Example: Study Hours vs Test Scores

Describing Patterns in Scatter Plots

When examining a scatter plot, we look for three characteristics:

Characteristic	What to Look For	Examples
1. Direction	Positive, Negative, or No Association	Positive: As x increases, y increases Negative: As x increases, y decreases None: No clear pattern
2. Form	Linear or Non-linear	Linear: Points follow a straight-line pattern Curved: Points follow a curved pattern No form: Random scatter
3. Strength	How closely points follow the pattern	Strong: Points cluster tightly around pattern Moderate: Points somewhat scattered Weak: Points widely scattered

Correlation Patterns

Example: Describing Scatter Plots

Scenario 1: Height (x) vs Weight (y)

Description: The scatter plot shows a positive, linear, moderately strong relationship. As height increases, weight tends to increase. Points follow a roughly straight-line pattern with some scatter.

Scenario 2: Age of Car (x) vs Resale Value (y)

Description: The scatter plot shows a negative, linear, strong relationship. As the age of the car increases, its resale value tends to decrease. Points cluster tightly around a downward-sloping pattern.

Scenario 3: Shoe Size (x) vs IQ (y)

Description: The scatter plot shows no association. There is no clear pattern or relationship between shoe size and IQ. Points are randomly scattered.

3. The Correlation Coefficient (r)

While scatter plots let us see relationships, the correlation coefficient gives us a numerical measure of the strength and direction of a linear relationship.

Correlation Coefficient (r)

The correlation coefficient, denoted r, measures the strength and direction of the linear relationship between two quantitative variables.

Properties:

Range: -1 ≤ r ≤ 1 (always between -1 and 1)
r = 1: Perfect positive linear relationship (all points exactly on an upward line)
r = -1: Perfect negative linear relationship (all points exactly on a downward line)
r = 0: No linear relationship
Sign: Positive r = positive association; Negative r = negative association
Magnitude: |r| closer to 1 = stronger relationship; |r| closer to 0 = weaker relationship

Interpreting r Values

r Value	Interpretation	Example
r = 1.0	Perfect positive linear relationship	Celsius and Fahrenheit temperature
0.7 ≤ r < 1.0	Strong positive linear relationship	Height and weight (r ≈ 0.80)
0.3 ≤ r < 0.7	Moderate positive linear relationship	Study hours and test scores (r ≈ 0.50)
0 < r < 0.3	Weak positive linear relationship	Age and height in adults (r ≈ 0.10)
r = 0	No linear relationship	Shoe size and IQ
-0.3 < r < 0	Weak negative linear relationship	Age and reflexes (r ≈ -0.20)
-0.7 < r ≤ -0.3	Moderate negative linear relationship	Distance from equator and temperature (r ≈ -0.60)
-1.0 < r ≤ -0.7	Strong negative linear relationship	Car age and resale value (r ≈ -0.85)
r = -1.0	Perfect negative linear relationship	Speed and time to destination (fixed distance)

□ □ □ □ □

PROBLEM A
Return the rows, everything from the start of the rows down to the line containing "[x=98, y=63]", both ends included.
The rows have no connection to the text on scatter plots and correlation.

Rows from a dataset
□ □ □ □ □

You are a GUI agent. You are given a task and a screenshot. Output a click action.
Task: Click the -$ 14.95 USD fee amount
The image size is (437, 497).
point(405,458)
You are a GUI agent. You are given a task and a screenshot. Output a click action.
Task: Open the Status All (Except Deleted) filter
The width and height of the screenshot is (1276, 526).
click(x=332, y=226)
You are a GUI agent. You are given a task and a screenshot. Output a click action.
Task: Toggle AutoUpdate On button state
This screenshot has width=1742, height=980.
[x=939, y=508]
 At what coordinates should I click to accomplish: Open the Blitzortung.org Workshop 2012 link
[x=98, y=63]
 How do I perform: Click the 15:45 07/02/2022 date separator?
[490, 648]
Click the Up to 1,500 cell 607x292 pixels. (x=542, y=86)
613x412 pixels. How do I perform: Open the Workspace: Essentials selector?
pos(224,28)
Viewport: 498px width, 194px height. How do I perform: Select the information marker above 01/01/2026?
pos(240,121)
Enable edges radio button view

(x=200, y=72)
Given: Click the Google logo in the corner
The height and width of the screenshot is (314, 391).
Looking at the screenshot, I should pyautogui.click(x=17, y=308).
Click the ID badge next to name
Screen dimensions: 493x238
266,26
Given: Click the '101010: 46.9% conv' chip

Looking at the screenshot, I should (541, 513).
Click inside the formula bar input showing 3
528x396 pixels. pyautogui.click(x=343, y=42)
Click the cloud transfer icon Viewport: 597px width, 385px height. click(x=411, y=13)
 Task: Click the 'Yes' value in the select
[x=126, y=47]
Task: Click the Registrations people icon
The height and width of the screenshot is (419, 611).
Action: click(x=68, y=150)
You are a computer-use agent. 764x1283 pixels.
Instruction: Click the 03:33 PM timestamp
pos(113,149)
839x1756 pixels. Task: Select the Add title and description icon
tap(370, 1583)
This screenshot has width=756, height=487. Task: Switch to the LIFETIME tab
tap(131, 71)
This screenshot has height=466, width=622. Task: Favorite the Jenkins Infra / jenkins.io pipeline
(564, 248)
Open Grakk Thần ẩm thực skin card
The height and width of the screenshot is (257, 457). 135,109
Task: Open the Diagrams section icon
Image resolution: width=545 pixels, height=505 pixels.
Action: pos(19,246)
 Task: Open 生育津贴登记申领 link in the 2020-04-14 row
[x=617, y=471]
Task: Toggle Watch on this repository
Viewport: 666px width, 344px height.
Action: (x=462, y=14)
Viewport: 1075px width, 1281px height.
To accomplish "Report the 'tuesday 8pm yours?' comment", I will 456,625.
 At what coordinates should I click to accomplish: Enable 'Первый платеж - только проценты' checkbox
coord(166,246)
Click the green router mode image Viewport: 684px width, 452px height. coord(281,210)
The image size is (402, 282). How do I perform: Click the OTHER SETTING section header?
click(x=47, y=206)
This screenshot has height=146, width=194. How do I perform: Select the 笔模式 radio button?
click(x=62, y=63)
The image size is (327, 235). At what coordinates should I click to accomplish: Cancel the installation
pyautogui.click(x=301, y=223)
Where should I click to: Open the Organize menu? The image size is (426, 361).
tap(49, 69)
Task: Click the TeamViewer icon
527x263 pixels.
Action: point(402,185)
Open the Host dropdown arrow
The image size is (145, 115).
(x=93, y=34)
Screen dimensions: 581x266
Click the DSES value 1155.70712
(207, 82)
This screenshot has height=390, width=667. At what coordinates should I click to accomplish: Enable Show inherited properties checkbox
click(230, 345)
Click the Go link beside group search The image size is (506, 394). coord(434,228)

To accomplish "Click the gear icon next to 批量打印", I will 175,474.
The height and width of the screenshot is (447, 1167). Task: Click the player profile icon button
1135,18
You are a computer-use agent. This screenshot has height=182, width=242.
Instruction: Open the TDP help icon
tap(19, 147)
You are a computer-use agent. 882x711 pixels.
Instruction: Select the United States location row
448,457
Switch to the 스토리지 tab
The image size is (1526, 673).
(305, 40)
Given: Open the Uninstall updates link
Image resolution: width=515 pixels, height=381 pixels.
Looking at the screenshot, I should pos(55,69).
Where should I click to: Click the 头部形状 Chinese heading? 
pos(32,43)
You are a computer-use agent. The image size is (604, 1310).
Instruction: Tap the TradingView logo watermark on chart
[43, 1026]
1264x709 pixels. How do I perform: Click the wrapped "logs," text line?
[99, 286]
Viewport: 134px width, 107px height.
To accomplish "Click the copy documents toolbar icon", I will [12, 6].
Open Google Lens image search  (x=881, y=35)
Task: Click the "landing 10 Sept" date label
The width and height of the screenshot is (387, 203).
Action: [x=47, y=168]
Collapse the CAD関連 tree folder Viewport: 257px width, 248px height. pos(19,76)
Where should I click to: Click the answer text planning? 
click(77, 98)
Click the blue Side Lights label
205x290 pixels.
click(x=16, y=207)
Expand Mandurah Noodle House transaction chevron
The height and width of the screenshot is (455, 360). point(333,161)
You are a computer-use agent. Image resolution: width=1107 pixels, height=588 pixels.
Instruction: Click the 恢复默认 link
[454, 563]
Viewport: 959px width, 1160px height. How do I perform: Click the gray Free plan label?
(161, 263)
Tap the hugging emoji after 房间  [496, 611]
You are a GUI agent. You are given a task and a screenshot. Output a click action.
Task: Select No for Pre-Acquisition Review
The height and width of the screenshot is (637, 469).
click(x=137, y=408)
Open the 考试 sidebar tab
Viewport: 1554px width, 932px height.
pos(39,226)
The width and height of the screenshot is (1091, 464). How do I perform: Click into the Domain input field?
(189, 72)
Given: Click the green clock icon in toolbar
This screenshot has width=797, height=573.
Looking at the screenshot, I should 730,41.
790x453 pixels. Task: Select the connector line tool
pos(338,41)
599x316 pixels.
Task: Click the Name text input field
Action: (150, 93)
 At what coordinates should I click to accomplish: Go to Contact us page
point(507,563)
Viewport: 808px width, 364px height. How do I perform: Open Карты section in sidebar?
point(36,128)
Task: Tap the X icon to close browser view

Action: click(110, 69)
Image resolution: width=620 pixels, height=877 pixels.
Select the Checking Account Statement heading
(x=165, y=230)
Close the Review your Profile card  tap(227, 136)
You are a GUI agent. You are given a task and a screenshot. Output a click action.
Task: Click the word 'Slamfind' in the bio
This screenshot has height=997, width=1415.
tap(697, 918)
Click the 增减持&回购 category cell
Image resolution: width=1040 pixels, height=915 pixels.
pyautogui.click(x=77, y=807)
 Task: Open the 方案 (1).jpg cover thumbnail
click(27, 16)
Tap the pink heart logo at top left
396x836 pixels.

□ □ □ □ □

PROBLEM B
Retype everything in the text on scatter plots and correlation from "Range: -1 ≤" down to "scores (r ≈ 0.50)".

RESPONSE A
You are a GUI agent. You are given a task and a screenshot. Output a click action.
Task: Click the -$ 14.95 USD fee amount
The image size is (437, 497).
point(405,458)
You are a GUI agent. You are given a task and a screenshot. Output a click action.
Task: Open the Status All (Except Deleted) filter
The width and height of the screenshot is (1276, 526).
click(x=332, y=226)
You are a GUI agent. You are given a task and a screenshot. Output a click action.
Task: Toggle AutoUpdate On button state
This screenshot has width=1742, height=980.
[x=939, y=508]
 At what coordinates should I click to accomplish: Open the Blitzortung.org Workshop 2012 link
[x=98, y=63]

RESPONSE B
Range: -1 ≤ r ≤ 1 (always between -1 and 1)
r = 1: Perfect positive linear relationship (all points exactly on an upward line)
r = -1: Perfect negative linear relationship (all points exactly on a downward line)
r = 0: No linear relationship
Sign: Positive r = positive association; Negative r = negative association
Magnitude: |r| closer to 1 = stronger relationship; |r| closer to 0 = weaker relationship

Interpreting r Values

r Value	Interpretation	Example
r = 1.0	Perfect positive linear relationship	Celsius and Fahrenheit temperature
0.7 ≤ r < 1.0	Strong positive linear relationship	Height and weight (r ≈ 0.80)
0.3 ≤ r < 0.7	Moderate positive linear relationship	Study hours and test scores (r ≈ 0.50)